215 Ct. Cl. 949 | Ct. Cl. | 1977

"This case is before the court on the defendant’s motion for judgment on the pleadings under Rule 38(c). The motion pertains only to the petition filed in action No. 400-76. We deny the motion without oral argument.

"Plaintiff, Cloide C. Branning, d/b/a Pleasant Point Plantation, a partnership, owns certain lands located in Beaufort County, State of South Carolina. The property is zoned for residential use and the plaintiff has been attempting to develop it into a residential subdivision. The property is located near or adjacent to a Marine Corps Air Station, which the Department of Navy operates in Beaufort County. It appears that the air flights to and from the Marine Corps Air Station have materially affected the desirability of using plaintiffs property for residential purposes. A July 1976 Department of Navy study of the effect of the noise and crash potential from the Marine Corps Air Station on the surrounding area concluded that plaintiffs property is located in a CNR Zone 3, the highest noise level. The location of residential units, hospitals, schools, and churches is not recommended within a CNR Zone 3 area.

"Defendant has moved for judgment on the grounds that, admitting all plaintiff alleges, the petition fails to state a claim for relief.

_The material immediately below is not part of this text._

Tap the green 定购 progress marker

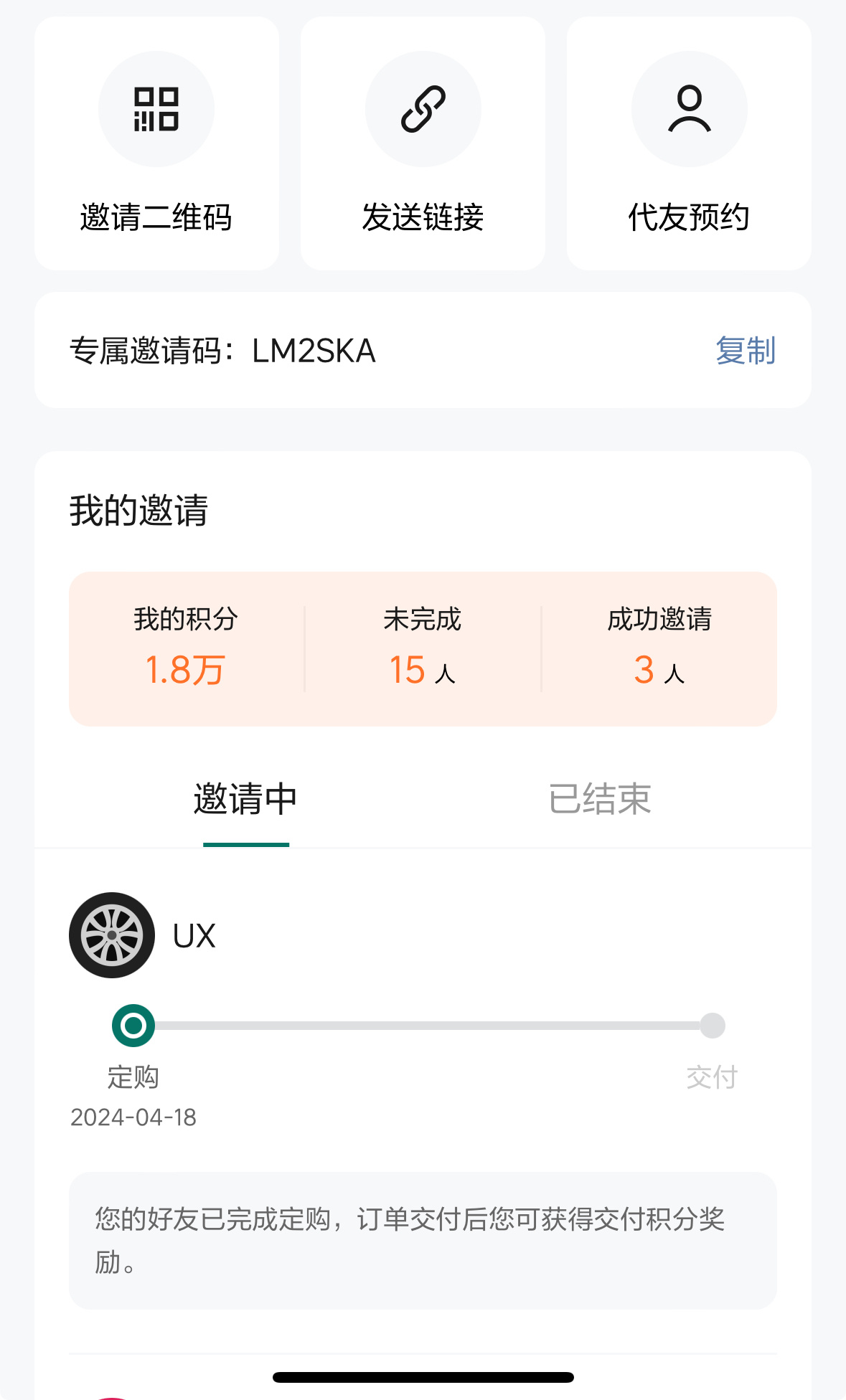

Defendant contends the mere publishing of the July 1976 Department of Navy study, making public the fact that plaintiffs planned subdivision was not a desirable residential area, does not constitute grounds for a taking of plaintiffs property.

"A motion for judgment on the pleadings should be denied unless it appears to a certainty that plaintiff is entitled to no relief under any state of facts which could be proved in support of his claim. Brown v. Bullock, 194 F. *951Supp. 207 (1961), aff’d 294 F. 2d 415 (1961); Rosenhan v. United States, 131 F. 2d 932 (1942), cert. denied, 318 U.S. 790 (1943); Kohen v. H. S. Crocker Co., 260 F. 2d 790 (1958). It has been established that air flights over property can result in a taking for which just compensation must be paid. United States v. Causby, 328 U.S. 256 (1946).1 When involuntary taking was claimed, due to gunfire over the claimant’s property, greater liberality was allowed in the claimant’s pleadings. Portsmouth Harbor Land & Hotel Co. v. United States, 260 U.S. 327 (1922). Similarly, when it is by planes, since frequency and route data are all in the defendant’s custody, we should allow the plaintiff more liberality as the Court did in Portsmouth Harbor Land & Hotel Co.

"Here plaintiff alleges more than the mere publishing of the July 1976 Department of Navy study as a basis for the taking. In paragraph seven of the petition, plaintiff alleges 'that as a direct and proximate result of the operations of jet aircraft from the Marine Corps Air Station, Beaufort County, South Carolina, * * * the respondent has deprived the petitioner of the free and unmolested quiet enjoyment of his property.’ This allegation sounds analogous to the taking which was upheld in United States v. Causby, supra. Although defendant denies the above allegation and facts relating to it in its answer, it may be inferred from the general allegations that there were flights over plaintiffs property. Based upon plaintiffs allegations, this court is of the opinion that plaintiff has stated a claim upon which relief may be granted. Therefore,

"IT IS ORDERED that defendant’s motion for judgment on the pleadings is denied.”